VOI for Clinicians and Funders: An Accessible Approach to Prioritize Research Aims

with Laura Hatfield

Value of information (VOI) analyses can optimize research priorities and investments. Recent methods developments have decreased computational burden and extended VOI to new areas, for example, value of implementation and value of personalized information. Here, we propose a simpler alternative to VOI designed to be accessible to researchers, clinicians, and funders who lack access to sophisticated disease models. We apply the method to prioritize research into heterogeneous treatment effects. The question is whether to invest in new randomized controlled trials that will estimate treatment effects in specific patient subpopulations.

We provide general conclusions for choosing candidate effect modifiers for future research, with inputs that include population prevalence, the underlying true magnitude of effect modification, and the current strength of existing evidence. We find that a study that is optimal based on societal value may not be powered based on frequentist minimum required sample sizes. Further we show that clinical decision making benchmarked on only ‘positive’ results with a p-value below 0.05, reduces the value of additional research. Interestingly, defining value as health versus net monetary benefit can both create superior value depending on the subpopulation differential health and cost outcomes of each treatment.

For all the advances in VOI, the method still relies on substantial investment in sophisticated clinical models. Important gatekeepers of research and funding outside of decision science may find this a barrier to implementation of VOI. Our strategy is simple and flexible across clinical contexts while still providing guidance on the relative value of potential research priorities.


Value of (Biased) Information

with Laura Hatifeld and Ariel Stern

Value of information typically assumes that current and future observed patient outcomes are random samples from the same underlying population. However, in many contexts, that assumption may be violated. For example, in the Food and Drug Administration’s accelerated approval pathway, drugs are initially approved on proxy outcomes (like tumor size). Proxy outcomes are typically easier to demonstrate a drug-response compared to patient survival. Importantly, regulators have the authority to stipulate outcomes in post-market studies for accelerated approval drugs. Here we ask: What is the expected difference in the value of sample information when an optimal follow-up study reports a proxy vs. true outcome of interest?
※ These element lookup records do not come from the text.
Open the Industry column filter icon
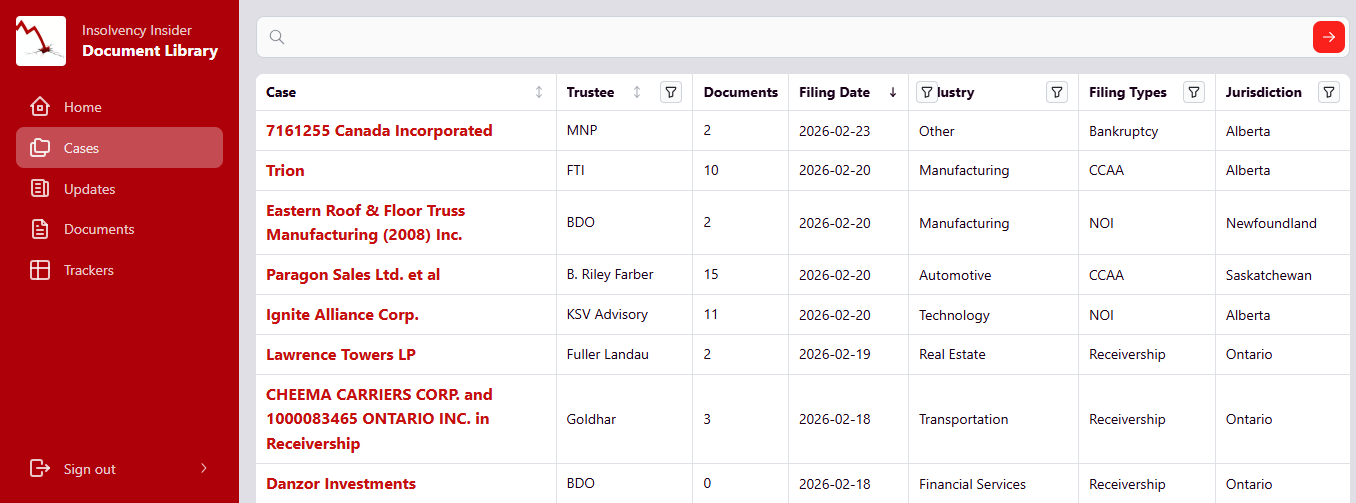 pyautogui.click(x=1056, y=92)
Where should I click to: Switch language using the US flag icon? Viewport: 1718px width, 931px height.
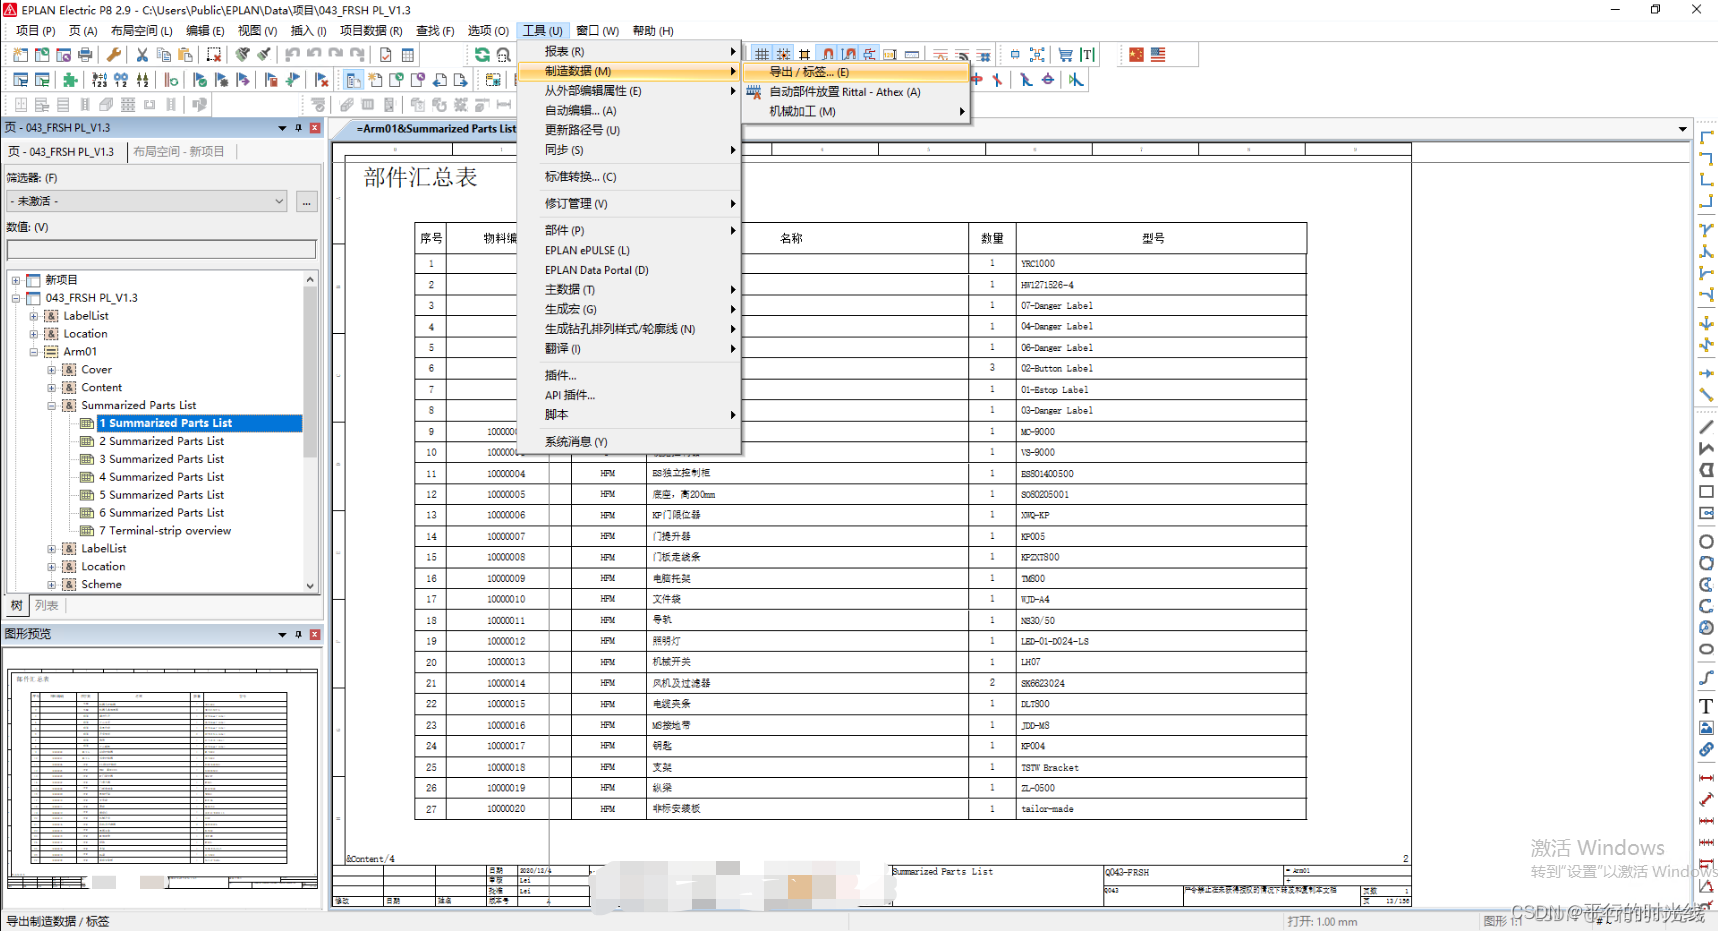1158,55
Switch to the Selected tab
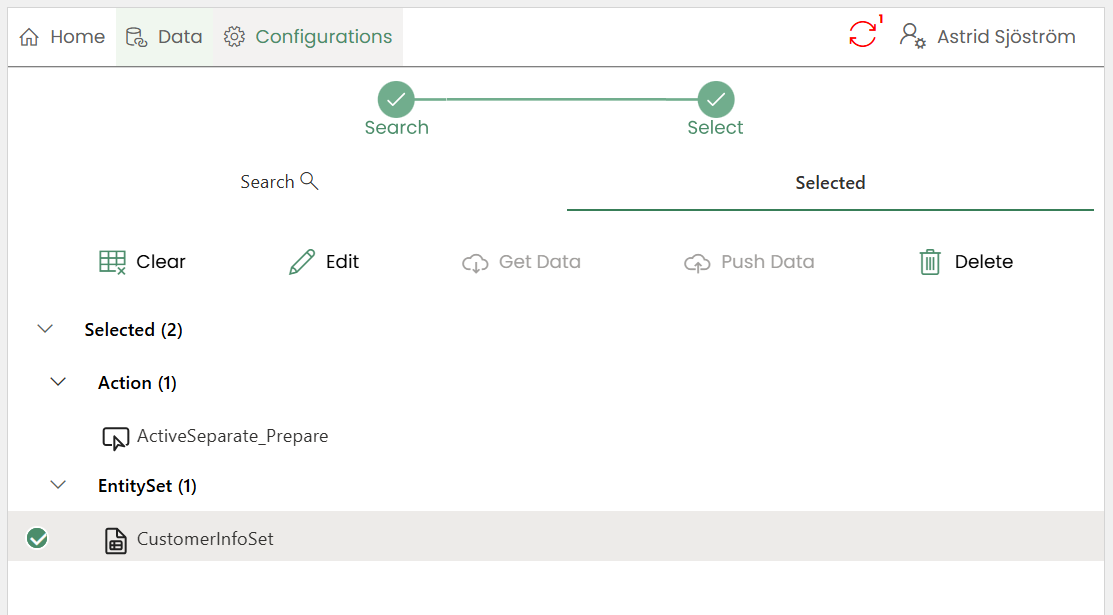This screenshot has height=615, width=1113. pos(830,183)

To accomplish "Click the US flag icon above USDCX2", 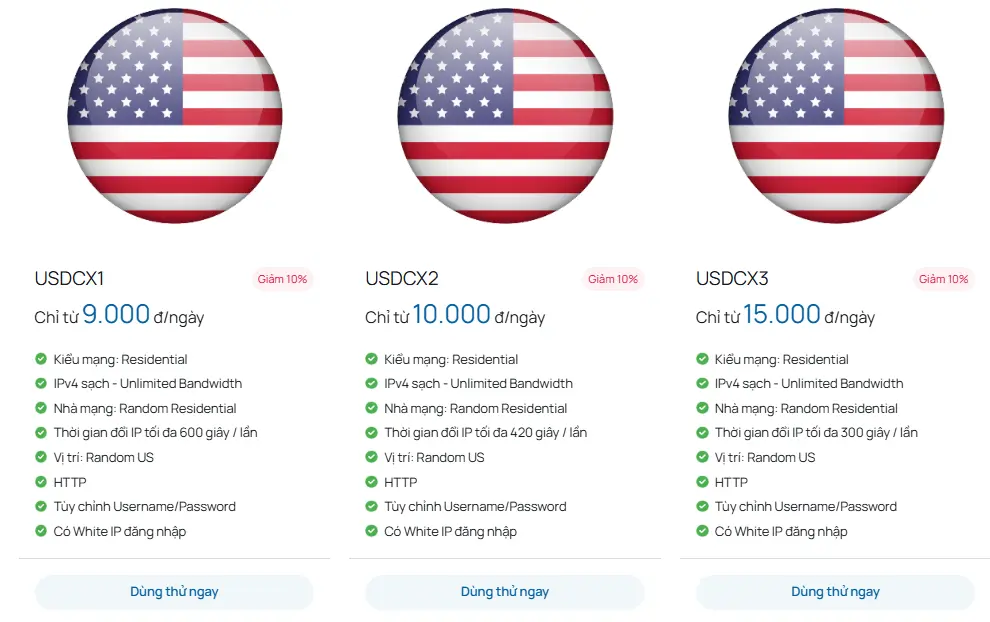I will click(x=504, y=117).
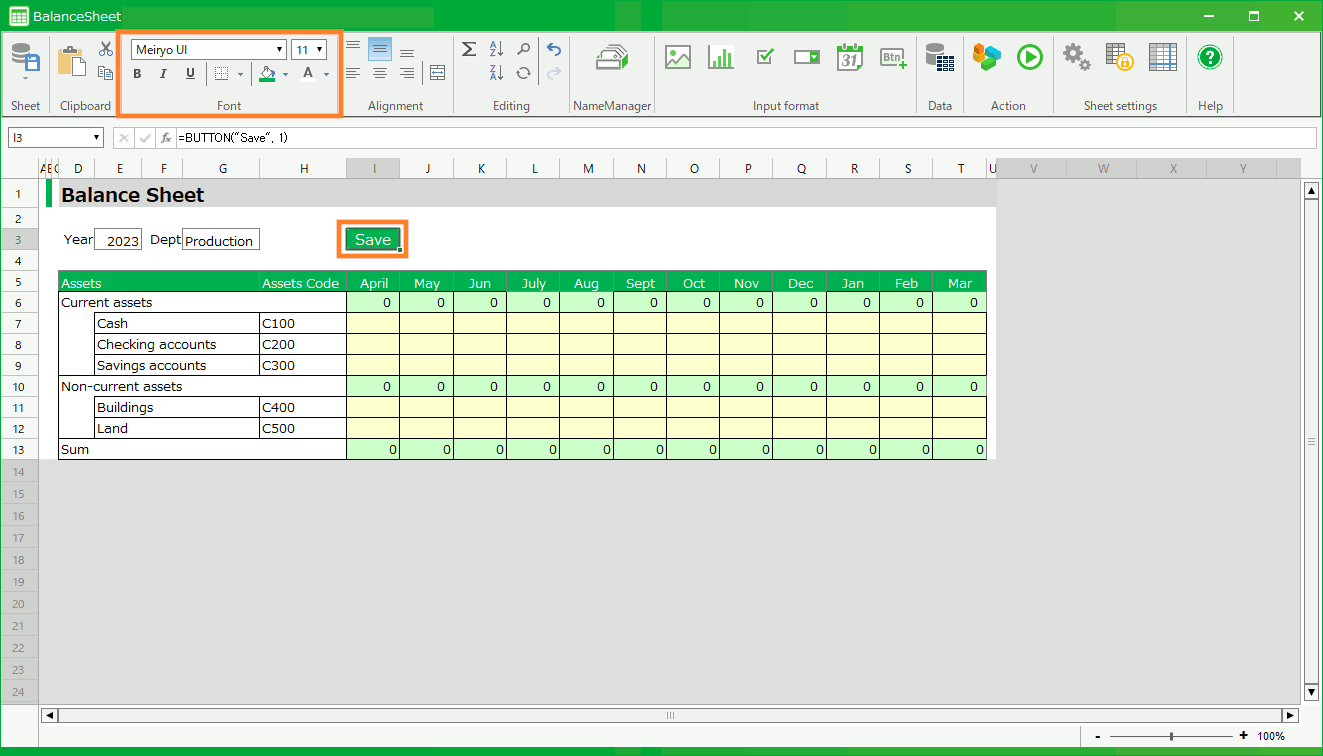The width and height of the screenshot is (1323, 756).
Task: Open the sheet protection lock icon
Action: 1118,57
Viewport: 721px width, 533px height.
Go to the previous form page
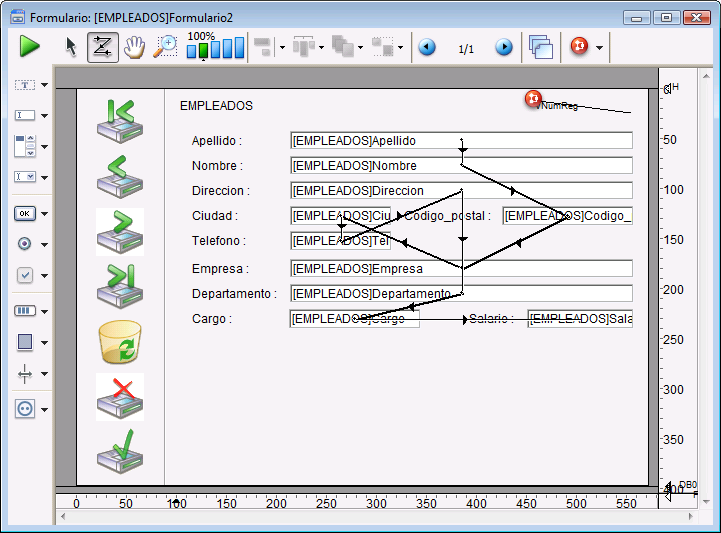pyautogui.click(x=427, y=47)
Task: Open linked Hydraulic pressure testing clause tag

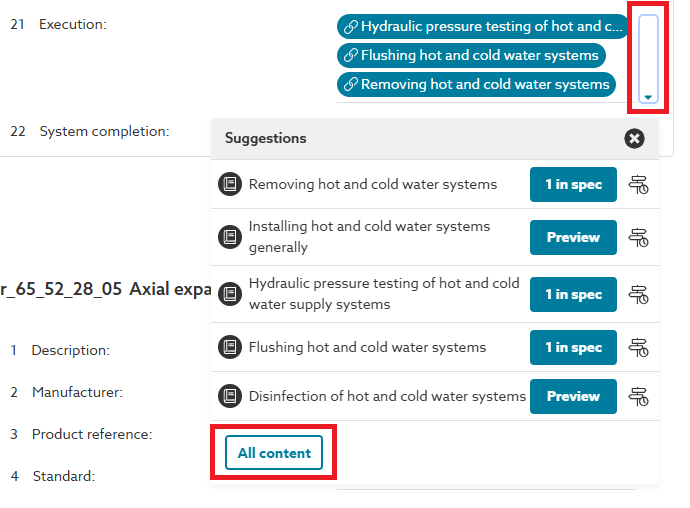Action: [483, 27]
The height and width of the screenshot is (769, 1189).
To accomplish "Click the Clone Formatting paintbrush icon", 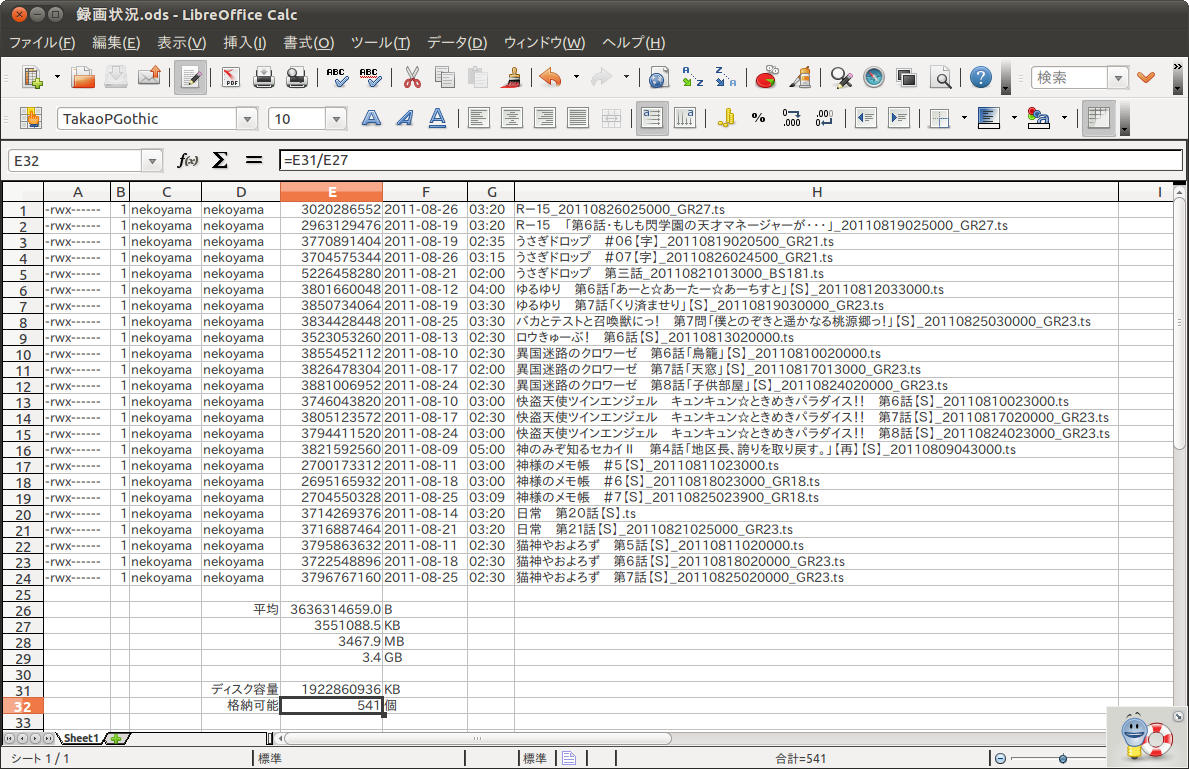I will click(x=512, y=77).
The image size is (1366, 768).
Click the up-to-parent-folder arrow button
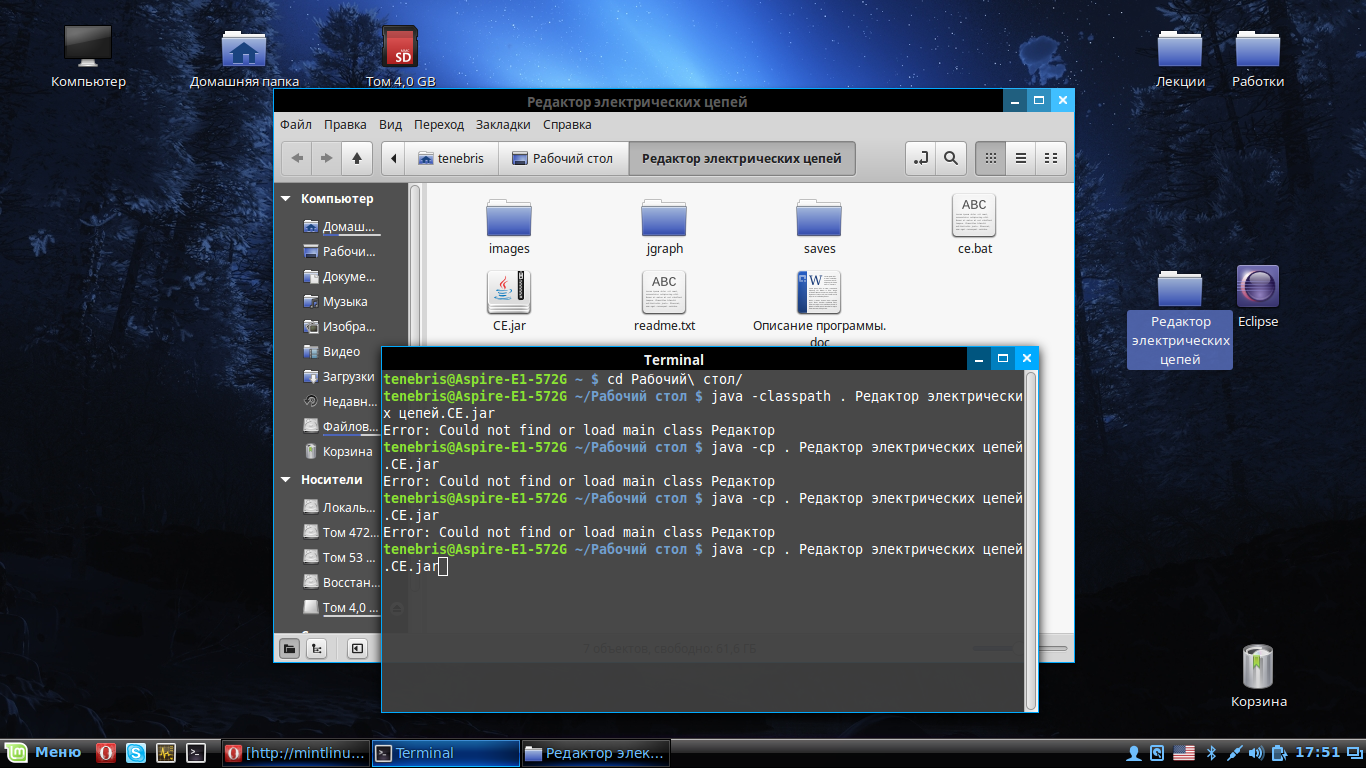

We conducted a VOI analysis to estimate the expected net monetary benefit of a future study measuring a proxy outcome compared to a true outcome of interest. The proxy is biased in favor of a treatment effect. In our simulated scenarios, we consider cases where initial and future evidence is both unbiased and biased.

The majority of post-market studies of accelerated approval drugs report proxy outcomes. Our results suggest this is a sub-optimal regulatory strategy. Although this work is framed in terms of data collection on proxy versus true outcomes, the results have implications across VOI analyses. In any context where study results are potentially biased population samples, VOI results that do not account for information bias may be inaccurate.


Health Benefit Package Design: Integrating Multiple Objectives with Mathematical Optimization

with David Watkins, Solomon T. Memirie, Joshua Salomon, and Stéphane Verguet

Policymakers grapple with what health interventions to publicly fund across health systems globally. Here, we propose mathematical optimization as a tool to prioritize health services for inclusion in a publicly financed essential health benefits package. Our approach can formally and flexibly balance tradeoffs across dimensions like the expected health and financial risk protection of each candidate health service.

We consider 23 health interventions across 40 disease and age categories in the context of Ethiopia, an illustrative country setting. The optimal subset of interventions to include in an essential benefits package is determined with bi-criterion integer programming conditional on a budget constraint. To approximate health and financial risk protection benefits we estimate the number of deaths and cases of catastrophic health expenditure averted when an intervention is included in the essential health benefits package.

Rarely are the same health interventions the ‘best buys’ across the dimensions of population health benefit and financial risk protection. We address this tension by incorporating both deaths and catastrophic health expenditures averted as joint optimization objectives. The optimal essential health benefit package depends on the relative importance of deaths averted compared to catastrophic health expenditures averted. We demonstrate the implications of differential objective weights to simulate real-world policy decision making.